Das eine hat mit dem anderen nichts zu tun, und deshalb rettet die Feuerwehr Katzen von Dächern und Hunde aus Rohren. Bernd Fetzer von der Stabsstelle Brand- und Katastrophenschutz am Landratsamt verweist aufs Feuerwehrgesetz, das eindeutig vorschreibt: Tierrettung ist Pflicht (Menschenrettung auch).

Hundehalterin muss nicht für den Einsatz aufkommen

Aus diesem Grund wird die Hundehalterin auch nicht für den Einsatz aufkommen müssen, bestätigt Bernd Fetzer. Die Allgemeinheit, sprich, der Steuerzahler, regelt das. Wenn die Feuerwehr Menschen aus brennenden Häusern holt, erhalten sie hinterher auch keine Rechnung.

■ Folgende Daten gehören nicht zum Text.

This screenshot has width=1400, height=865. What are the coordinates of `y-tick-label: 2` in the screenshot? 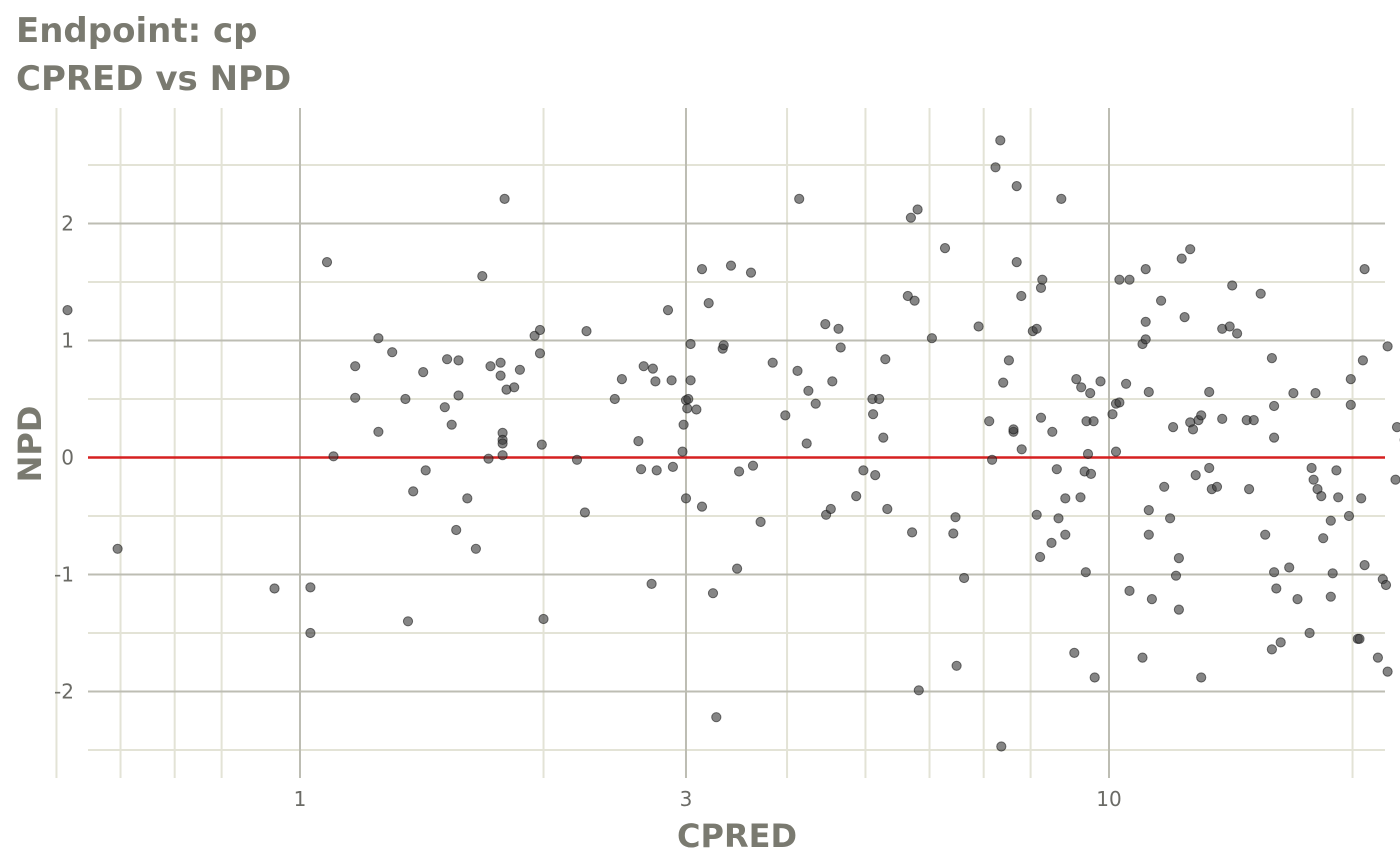 It's located at (68, 224).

Und das kaputte Rohr in Bittenfeld? Wer zahlt das? Laut Birgit David, Pressesprecherin der Stadt Waiblingen, ist das „zum jetzigen Zeitpunkt noch nicht geklärt“.

Ebenfalls nicht abschließend geklärt ist, weshalb so vielen Menschen das Schicksal eines Hundes in einem Rohr so nahe geht. Es hat mit Emotionen zu tun. Und mit Helden. Mitgefühl, Mut, Spannung, Gefahr, Gruseln, Erleichterung – alles dabei.